Consignes:
**A.** Recopiez fidèlement le passage du texte sur Simone Veil situé entre « Popularisée dans les » et « Veil avec un V. », bornes comprises.
**B.** Poursuivez, s'il vous plaît, le texte sur Simone Veil à partir de sa dernière phrase.

Charles Péguy – Notre jeunesse (1910)



Simone Veil en campagne lors des élections européennes de 1979

 

 

Popularisée dans les années 1960 par le jeu télévisé Intervilles que ne manquait pas de regarder le général de Gaulle en famille, l'expression "En voiture Simone" est aujourd’hui aussi désuète que le prénom Simone. Celui-ci avait connu son apogée il y a un siècle, lorsque naît en 1927 le quatrième enfant d’André Jacob et d’Yvonne Steinmetz, prénommé Simone. Celle-ci épousera en 1946 Antoine Veil avec un V.

 

Simone Veil, voilà une femme qu’il n’est pas besoin de présenter. Son nom reste attaché à la loi sur l’interruption volontaire de la grossesse (IVG).

Lignes de données:
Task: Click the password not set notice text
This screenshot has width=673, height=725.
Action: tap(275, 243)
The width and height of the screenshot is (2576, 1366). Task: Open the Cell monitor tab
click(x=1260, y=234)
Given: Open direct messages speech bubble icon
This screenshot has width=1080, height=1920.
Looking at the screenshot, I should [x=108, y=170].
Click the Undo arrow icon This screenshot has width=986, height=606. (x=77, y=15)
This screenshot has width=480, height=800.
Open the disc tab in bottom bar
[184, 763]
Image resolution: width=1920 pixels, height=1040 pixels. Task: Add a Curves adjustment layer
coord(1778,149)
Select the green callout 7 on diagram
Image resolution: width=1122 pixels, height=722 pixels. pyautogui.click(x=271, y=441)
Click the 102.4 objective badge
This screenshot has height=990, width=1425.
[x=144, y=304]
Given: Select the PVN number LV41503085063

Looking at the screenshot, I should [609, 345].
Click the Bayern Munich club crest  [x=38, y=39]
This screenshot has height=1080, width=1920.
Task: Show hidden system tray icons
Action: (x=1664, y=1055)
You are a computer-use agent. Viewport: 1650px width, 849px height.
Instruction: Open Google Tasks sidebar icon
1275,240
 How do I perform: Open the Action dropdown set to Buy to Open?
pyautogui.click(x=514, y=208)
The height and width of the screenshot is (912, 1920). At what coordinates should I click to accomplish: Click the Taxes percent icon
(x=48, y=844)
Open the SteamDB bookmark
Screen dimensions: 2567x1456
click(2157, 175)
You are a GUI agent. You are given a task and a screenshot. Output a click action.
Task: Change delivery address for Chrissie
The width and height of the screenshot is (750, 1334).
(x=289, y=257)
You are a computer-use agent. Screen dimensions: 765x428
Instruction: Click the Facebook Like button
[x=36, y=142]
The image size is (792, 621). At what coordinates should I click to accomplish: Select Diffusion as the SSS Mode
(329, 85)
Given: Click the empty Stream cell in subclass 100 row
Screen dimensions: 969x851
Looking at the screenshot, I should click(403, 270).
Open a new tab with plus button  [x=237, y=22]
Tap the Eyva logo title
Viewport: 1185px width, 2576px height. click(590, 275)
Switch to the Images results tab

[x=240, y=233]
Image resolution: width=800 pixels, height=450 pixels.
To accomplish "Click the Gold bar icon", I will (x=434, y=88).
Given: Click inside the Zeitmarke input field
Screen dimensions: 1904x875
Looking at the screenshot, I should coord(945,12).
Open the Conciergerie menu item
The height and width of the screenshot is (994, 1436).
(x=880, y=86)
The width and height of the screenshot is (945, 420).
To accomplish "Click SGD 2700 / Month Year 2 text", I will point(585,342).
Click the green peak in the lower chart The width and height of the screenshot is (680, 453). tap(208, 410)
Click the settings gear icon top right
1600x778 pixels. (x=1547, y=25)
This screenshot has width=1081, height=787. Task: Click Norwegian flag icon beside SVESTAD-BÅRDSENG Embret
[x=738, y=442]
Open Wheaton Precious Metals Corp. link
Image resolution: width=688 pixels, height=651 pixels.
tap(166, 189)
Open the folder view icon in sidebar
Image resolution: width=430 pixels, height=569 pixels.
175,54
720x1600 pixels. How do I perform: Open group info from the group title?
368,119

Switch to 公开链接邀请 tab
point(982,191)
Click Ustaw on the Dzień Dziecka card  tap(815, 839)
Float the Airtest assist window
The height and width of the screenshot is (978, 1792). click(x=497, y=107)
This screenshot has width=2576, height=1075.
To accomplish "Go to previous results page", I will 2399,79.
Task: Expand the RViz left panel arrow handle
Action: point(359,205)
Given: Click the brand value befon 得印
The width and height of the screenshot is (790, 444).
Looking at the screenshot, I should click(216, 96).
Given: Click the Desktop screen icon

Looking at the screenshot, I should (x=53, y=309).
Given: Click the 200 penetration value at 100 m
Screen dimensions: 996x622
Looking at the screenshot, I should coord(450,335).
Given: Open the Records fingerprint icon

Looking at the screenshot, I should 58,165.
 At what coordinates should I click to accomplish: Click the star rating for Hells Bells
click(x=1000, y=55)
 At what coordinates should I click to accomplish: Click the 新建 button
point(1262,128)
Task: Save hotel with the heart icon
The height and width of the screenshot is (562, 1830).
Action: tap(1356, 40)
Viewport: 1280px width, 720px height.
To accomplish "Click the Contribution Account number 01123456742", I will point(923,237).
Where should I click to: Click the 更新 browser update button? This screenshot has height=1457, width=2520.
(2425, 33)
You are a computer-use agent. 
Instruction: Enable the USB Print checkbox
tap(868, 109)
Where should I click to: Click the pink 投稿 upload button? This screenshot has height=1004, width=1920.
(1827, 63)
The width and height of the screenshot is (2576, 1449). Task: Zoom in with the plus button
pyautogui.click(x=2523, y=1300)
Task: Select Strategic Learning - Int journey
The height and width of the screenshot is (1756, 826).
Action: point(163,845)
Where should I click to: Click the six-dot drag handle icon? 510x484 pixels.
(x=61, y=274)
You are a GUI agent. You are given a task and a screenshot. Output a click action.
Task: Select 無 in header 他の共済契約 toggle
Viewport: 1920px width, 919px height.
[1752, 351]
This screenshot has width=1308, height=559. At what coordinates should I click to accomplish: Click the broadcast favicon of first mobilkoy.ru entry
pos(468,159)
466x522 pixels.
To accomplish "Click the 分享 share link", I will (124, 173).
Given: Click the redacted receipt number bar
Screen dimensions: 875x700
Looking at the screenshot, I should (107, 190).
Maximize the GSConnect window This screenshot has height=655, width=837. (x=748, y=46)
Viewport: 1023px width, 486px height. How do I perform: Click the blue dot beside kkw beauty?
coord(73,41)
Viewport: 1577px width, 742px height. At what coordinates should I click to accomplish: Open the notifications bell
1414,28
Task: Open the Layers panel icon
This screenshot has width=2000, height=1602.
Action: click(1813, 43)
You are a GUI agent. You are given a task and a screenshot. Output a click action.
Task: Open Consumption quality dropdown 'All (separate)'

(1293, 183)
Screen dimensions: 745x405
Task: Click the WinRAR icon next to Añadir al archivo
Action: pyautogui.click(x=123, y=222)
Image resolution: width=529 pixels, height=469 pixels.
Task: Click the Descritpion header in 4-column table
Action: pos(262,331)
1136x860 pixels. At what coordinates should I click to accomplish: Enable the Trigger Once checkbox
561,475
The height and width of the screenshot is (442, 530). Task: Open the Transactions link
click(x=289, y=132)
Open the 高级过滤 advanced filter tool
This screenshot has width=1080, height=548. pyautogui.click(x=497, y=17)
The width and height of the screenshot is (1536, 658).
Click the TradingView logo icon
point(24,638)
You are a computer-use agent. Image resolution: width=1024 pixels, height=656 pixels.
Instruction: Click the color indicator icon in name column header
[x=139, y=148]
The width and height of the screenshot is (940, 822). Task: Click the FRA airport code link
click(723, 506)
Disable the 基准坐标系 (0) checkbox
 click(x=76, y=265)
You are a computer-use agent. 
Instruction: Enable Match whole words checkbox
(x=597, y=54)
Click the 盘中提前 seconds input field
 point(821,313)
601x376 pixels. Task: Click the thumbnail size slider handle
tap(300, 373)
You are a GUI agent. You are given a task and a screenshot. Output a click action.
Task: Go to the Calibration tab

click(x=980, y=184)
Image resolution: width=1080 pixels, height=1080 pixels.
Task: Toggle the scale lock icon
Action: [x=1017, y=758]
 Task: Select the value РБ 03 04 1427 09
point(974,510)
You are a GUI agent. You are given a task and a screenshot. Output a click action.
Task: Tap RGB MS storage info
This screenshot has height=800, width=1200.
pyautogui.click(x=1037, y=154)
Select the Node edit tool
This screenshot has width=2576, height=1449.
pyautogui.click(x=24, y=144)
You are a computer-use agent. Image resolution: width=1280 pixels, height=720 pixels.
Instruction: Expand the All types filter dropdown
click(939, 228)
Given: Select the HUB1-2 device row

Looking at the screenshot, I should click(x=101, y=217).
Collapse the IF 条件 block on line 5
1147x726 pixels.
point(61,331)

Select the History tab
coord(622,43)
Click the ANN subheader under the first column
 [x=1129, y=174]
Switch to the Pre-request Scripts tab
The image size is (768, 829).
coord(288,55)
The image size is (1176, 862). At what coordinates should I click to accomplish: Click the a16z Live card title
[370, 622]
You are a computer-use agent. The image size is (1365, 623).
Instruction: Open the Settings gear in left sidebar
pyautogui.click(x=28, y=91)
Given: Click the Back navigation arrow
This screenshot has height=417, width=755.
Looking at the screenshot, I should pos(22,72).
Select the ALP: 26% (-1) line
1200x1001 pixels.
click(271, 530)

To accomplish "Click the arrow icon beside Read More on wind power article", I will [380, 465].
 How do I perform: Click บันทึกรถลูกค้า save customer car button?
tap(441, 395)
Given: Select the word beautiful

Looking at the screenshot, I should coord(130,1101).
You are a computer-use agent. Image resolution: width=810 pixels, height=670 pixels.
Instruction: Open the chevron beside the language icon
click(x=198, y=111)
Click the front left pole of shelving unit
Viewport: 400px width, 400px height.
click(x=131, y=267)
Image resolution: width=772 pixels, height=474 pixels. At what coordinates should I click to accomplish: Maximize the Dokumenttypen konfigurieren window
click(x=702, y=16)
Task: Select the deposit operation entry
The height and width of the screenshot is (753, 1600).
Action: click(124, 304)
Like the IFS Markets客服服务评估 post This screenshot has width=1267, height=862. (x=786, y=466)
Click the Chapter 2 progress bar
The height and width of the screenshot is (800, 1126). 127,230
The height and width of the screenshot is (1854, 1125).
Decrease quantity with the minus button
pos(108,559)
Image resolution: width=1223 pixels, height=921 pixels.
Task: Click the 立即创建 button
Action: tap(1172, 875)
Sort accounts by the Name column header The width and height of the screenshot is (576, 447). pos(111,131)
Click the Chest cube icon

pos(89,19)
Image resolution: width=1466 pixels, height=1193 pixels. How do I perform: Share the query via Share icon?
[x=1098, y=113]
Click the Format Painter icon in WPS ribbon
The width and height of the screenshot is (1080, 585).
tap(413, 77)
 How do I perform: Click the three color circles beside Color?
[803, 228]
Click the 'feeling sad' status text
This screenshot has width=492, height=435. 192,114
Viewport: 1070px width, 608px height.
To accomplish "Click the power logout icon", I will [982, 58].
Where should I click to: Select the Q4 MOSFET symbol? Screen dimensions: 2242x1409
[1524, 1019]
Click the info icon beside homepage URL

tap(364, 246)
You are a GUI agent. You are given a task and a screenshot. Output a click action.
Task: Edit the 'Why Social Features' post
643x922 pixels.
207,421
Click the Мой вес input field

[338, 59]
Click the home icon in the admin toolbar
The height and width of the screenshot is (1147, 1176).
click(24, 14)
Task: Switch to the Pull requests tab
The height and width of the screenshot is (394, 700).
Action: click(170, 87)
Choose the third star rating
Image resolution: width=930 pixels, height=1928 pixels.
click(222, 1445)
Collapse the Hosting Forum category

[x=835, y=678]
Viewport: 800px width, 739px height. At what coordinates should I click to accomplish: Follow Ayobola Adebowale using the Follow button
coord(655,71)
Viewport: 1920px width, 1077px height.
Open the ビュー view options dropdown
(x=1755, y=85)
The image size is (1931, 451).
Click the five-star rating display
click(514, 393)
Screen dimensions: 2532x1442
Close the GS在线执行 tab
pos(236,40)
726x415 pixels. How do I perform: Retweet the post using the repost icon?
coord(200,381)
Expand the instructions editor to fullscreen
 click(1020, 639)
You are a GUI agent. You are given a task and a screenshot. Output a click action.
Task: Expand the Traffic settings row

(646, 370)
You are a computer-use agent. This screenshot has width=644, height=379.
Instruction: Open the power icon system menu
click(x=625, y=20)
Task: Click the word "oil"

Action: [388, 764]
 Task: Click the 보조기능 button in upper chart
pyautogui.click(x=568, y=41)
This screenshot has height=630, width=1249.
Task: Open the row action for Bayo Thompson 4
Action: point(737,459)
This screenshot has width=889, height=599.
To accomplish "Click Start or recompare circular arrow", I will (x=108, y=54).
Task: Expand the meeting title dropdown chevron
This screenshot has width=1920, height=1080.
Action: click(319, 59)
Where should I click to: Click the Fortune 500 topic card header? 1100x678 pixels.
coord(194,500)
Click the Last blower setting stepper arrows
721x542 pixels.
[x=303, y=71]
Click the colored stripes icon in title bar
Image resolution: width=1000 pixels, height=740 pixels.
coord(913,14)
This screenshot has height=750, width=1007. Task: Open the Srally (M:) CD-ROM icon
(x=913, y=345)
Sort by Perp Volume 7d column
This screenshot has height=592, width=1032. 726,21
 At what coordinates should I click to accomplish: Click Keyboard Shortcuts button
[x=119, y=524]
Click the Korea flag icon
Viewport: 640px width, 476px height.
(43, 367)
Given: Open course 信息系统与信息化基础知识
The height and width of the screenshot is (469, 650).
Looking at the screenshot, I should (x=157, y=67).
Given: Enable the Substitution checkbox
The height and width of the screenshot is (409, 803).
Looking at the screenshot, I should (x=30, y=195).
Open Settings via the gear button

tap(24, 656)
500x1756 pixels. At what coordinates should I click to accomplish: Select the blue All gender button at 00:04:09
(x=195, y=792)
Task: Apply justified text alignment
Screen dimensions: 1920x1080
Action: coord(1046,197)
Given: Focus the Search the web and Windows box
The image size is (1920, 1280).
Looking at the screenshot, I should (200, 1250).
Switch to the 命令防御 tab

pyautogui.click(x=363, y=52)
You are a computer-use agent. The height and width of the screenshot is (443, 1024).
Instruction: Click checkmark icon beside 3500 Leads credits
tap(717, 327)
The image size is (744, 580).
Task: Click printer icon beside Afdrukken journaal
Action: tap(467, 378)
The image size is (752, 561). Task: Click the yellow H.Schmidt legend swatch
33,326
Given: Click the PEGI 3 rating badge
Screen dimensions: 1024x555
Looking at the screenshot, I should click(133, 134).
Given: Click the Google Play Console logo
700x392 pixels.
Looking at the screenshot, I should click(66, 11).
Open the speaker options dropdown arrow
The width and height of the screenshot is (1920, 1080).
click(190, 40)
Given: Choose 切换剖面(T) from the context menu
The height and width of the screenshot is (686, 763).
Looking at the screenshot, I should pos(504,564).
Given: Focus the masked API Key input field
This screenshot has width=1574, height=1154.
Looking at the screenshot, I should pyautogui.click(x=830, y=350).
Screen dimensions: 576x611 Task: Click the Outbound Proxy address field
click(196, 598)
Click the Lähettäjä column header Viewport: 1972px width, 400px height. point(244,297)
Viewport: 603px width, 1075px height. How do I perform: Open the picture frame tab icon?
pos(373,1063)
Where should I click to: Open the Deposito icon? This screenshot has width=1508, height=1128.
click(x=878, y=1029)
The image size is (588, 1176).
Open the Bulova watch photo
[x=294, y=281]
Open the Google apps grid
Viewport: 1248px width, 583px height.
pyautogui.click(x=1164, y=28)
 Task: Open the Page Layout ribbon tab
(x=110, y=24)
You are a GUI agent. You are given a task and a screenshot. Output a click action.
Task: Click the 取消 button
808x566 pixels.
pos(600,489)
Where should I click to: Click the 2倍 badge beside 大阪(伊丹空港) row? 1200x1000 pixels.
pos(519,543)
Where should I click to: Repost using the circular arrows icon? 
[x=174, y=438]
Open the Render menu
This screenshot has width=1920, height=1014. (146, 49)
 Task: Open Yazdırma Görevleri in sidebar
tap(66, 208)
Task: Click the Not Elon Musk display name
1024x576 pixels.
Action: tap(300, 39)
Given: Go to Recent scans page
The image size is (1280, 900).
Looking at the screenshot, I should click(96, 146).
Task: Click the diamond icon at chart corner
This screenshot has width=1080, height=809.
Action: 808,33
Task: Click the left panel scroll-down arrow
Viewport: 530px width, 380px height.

Réponses par consigne:
**A.**
Popularisée dans les années 1960 par le jeu télévisé Intervilles que ne manquait pas de regarder le général de Gaulle en famille, l'expression "En voiture Simone" est aujourd’hui aussi désuète que le prénom Simone. Celui-ci avait connu son apogée il y a un siècle, lorsque naît en 1927 le quatrième enfant d’André Jacob et d’Yvonne Steinmetz, prénommé Simone. Celle-ci épousera en 1946 Antoine Veil avec un V.

**B.**
En revanche, son homonyme et homophone, mais non homographe, Simone Weil, avec un W, est aujourd’hui autant oublié que leur prénom (même si ce dernier a connu une nouvelle jeunesse pendant les Jeux Olympiques avec la gymnaste américaine Simone Biles).

 

J’en veux pour preuve la mésaventure arrivée à des candidats au bac dans l’épreuve de philosophie qui avaient choisi le commentaire d’un texte de Simone Weil. Si l’on en croit la presse, nombreux sont ceux qui ont confondu les deux Simone ! Quelques jours auparavant, une de mes anciennes élèves me disait être prête pour l’oral du brevet où elle présentait Simone Veil. À ma question : « Laquelle ? », elle resta silencieuse (rassurez-vous, elle a eu son brevet avec la mention très bien, mais elle m’avoua qu’elle avait fait illico presto des recherches sur Simone Weil).

 

Il n’est pas dans mon intention d’épiloguer sur cette confusion (ces élèves auraient peut-être dû disserter sur : l’erreur est-elle humaine ?), mais de m’interroger sur les raisons de la notoriété dont jouit Simone Veil.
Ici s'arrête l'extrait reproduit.